WRITTEN TASK: Put the rows from the line with "Open the RSS feed icon" to the line with "Screen dimensions: 819x1456 tap(410, 708)" into a JSON list of strings, one string per line. Include both of those lines and leave out blank ones.

## Begin MATERIAL FOR THIS TASK

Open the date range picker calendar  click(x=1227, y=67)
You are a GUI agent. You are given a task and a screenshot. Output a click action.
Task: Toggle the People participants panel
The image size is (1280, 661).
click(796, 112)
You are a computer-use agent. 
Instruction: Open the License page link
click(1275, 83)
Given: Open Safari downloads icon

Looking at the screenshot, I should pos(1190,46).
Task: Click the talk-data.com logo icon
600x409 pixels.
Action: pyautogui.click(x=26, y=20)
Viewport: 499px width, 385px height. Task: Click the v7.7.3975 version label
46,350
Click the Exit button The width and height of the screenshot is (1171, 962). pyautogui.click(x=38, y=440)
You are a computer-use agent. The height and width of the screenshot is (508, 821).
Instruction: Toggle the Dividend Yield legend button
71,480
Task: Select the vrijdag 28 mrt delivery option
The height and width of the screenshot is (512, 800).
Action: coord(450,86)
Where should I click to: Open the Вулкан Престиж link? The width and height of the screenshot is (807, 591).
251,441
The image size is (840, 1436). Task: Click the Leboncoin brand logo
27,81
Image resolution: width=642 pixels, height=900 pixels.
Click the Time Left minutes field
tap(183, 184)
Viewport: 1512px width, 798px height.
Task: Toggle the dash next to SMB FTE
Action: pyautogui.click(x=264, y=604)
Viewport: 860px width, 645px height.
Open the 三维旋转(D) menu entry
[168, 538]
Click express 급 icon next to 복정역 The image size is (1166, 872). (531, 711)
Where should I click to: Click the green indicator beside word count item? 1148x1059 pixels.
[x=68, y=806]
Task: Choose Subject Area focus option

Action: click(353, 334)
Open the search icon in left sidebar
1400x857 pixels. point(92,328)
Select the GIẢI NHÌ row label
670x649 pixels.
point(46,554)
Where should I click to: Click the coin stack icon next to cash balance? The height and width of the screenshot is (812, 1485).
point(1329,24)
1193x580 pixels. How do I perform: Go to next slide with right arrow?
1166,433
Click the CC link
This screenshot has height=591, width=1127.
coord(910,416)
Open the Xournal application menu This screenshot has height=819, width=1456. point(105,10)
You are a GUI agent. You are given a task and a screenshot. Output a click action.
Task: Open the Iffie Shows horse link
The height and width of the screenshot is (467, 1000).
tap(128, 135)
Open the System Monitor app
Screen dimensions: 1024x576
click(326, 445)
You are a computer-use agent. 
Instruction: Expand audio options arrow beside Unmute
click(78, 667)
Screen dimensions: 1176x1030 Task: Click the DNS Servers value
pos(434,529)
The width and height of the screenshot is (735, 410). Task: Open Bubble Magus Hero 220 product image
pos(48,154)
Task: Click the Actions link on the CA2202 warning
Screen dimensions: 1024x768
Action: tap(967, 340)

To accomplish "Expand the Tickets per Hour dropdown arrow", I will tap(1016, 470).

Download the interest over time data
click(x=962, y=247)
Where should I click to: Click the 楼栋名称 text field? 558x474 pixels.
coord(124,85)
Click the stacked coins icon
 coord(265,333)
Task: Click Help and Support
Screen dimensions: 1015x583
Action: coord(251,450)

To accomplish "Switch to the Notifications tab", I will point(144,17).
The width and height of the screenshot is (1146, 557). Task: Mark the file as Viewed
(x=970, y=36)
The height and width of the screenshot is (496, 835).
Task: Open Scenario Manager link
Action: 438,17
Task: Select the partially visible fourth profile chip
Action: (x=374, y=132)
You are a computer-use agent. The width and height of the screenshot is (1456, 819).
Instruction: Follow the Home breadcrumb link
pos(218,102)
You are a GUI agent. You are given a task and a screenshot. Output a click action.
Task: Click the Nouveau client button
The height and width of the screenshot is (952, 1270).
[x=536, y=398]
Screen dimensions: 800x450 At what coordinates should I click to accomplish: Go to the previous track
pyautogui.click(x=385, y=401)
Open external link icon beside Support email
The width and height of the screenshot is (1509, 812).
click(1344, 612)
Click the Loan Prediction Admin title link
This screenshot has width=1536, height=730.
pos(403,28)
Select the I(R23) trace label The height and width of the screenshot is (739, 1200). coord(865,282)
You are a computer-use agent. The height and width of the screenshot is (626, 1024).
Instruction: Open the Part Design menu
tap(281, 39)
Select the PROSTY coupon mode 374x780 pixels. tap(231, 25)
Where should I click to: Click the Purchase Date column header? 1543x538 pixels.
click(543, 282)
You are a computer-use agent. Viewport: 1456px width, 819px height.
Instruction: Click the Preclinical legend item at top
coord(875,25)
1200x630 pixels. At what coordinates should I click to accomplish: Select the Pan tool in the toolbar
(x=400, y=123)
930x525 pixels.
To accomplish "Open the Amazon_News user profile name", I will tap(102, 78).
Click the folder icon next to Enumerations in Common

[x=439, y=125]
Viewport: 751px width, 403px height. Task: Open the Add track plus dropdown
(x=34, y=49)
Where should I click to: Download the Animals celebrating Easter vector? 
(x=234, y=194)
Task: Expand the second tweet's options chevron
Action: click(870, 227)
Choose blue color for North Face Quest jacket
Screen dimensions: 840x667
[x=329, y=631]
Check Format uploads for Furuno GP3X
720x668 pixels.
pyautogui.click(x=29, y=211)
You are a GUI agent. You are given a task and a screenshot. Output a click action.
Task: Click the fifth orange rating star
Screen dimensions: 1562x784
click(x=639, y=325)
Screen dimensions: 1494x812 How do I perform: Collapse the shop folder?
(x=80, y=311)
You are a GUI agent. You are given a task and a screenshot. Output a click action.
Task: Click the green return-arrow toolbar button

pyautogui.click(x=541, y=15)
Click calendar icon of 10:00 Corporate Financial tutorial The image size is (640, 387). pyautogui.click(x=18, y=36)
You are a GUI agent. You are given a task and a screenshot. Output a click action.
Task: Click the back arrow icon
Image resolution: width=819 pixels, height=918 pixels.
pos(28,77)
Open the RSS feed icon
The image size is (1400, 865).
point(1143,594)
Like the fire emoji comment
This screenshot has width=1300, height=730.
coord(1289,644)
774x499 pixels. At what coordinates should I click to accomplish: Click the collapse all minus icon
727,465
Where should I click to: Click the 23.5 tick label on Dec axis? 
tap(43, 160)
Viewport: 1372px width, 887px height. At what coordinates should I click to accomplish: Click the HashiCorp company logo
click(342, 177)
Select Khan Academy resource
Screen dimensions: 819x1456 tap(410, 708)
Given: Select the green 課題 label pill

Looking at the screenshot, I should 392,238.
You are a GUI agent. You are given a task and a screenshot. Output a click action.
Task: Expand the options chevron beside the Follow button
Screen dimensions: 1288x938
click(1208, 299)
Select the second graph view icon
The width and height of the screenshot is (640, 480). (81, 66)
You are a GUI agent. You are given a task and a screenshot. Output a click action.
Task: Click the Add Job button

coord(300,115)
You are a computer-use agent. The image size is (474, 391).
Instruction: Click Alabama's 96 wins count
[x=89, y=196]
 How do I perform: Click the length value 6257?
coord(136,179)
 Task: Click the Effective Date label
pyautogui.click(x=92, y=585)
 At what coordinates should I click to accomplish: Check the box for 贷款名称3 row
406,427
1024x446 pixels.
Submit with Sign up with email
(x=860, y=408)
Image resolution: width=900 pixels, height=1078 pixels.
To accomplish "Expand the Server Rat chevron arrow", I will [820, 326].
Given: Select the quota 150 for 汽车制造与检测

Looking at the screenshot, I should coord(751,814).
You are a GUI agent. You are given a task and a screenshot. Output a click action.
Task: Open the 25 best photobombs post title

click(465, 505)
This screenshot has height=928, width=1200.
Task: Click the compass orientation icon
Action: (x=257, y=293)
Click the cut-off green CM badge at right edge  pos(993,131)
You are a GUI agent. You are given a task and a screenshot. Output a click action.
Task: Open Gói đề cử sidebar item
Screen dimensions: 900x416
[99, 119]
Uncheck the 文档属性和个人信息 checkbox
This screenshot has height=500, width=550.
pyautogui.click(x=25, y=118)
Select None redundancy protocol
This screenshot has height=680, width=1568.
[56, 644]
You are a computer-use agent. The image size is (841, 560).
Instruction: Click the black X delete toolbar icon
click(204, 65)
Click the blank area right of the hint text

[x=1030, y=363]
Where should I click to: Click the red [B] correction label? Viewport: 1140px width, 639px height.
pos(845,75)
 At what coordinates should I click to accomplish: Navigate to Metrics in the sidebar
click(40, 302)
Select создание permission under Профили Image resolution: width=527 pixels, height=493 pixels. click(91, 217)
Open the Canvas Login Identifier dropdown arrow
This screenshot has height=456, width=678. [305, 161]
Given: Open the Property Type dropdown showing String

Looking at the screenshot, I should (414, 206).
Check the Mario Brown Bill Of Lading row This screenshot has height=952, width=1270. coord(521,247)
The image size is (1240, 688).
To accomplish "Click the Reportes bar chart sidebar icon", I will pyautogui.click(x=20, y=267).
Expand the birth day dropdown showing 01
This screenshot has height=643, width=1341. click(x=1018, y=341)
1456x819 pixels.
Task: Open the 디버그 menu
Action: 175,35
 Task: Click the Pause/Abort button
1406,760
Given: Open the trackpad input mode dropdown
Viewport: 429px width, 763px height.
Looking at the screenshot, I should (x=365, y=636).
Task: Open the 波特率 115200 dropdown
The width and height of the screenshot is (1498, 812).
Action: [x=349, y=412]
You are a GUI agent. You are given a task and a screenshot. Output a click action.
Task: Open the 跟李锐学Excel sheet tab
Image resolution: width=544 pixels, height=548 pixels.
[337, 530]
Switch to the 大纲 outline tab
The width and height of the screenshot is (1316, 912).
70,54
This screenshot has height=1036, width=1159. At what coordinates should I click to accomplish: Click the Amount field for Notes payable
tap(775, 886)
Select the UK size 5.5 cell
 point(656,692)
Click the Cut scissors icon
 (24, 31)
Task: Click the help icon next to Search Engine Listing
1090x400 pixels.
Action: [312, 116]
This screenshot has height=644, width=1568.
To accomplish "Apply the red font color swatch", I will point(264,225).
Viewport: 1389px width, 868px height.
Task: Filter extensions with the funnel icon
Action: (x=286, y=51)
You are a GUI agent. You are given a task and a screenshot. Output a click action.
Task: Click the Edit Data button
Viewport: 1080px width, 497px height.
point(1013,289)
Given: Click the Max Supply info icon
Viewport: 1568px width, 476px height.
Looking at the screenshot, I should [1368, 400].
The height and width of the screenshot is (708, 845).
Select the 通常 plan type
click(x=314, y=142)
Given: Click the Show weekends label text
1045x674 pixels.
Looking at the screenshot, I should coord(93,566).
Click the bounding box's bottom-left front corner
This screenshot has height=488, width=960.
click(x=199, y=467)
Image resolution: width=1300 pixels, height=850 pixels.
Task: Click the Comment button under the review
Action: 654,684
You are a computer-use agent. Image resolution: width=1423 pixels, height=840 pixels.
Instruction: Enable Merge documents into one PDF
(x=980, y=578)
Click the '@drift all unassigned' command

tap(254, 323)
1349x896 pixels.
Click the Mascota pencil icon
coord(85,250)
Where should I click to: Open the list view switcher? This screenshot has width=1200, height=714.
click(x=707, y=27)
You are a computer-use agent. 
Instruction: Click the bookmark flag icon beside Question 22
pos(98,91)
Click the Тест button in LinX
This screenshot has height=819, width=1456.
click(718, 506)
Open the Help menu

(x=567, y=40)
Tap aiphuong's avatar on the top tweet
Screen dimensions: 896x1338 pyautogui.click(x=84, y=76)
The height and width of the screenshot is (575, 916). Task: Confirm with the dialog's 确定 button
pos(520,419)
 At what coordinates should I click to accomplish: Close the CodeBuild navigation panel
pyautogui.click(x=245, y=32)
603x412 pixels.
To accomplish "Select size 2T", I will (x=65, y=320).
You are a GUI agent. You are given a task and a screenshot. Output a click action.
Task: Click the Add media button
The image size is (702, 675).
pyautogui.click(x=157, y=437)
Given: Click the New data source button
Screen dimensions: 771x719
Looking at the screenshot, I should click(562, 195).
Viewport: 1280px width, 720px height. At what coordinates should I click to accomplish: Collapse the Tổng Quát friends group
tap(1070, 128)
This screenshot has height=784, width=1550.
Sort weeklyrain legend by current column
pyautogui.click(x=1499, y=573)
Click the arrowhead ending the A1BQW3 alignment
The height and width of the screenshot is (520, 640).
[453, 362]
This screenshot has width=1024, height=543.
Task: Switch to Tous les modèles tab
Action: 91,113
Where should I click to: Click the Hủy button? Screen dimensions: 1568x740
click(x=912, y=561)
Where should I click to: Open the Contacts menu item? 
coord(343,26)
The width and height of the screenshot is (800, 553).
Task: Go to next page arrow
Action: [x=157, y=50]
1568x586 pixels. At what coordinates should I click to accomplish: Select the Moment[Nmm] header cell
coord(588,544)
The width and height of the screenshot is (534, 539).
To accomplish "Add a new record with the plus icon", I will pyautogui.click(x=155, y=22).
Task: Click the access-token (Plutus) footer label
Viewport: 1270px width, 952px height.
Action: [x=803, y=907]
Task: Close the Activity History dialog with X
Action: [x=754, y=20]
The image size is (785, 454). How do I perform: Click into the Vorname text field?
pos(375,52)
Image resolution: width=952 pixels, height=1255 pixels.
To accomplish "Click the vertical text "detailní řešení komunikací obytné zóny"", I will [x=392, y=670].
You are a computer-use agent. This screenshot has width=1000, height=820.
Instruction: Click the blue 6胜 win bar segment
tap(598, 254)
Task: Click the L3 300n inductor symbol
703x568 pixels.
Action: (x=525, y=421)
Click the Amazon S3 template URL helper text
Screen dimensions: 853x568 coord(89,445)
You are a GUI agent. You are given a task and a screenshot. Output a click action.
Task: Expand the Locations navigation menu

## End MATERIAL FOR THIS TASK

RESULT BELOW:
[
  "Open the RSS feed icon",
  "The image size is (1400, 865).",
  "point(1143,594)",
  "Like the fire emoji comment",
  "This screenshot has width=1300, height=730.",
  "coord(1289,644)",
  "774x499 pixels. At what coordinates should I click to accomplish: Click the collapse all minus icon",
  "727,465",
  "Where should I click to: Click the 23.5 tick label on Dec axis? ",
  "tap(43, 160)",
  "Viewport: 1372px width, 887px height. At what coordinates should I click to accomplish: Click the HashiCorp company logo",
  "click(342, 177)",
  "Select Khan Academy resource",
  "Screen dimensions: 819x1456 tap(410, 708)"
]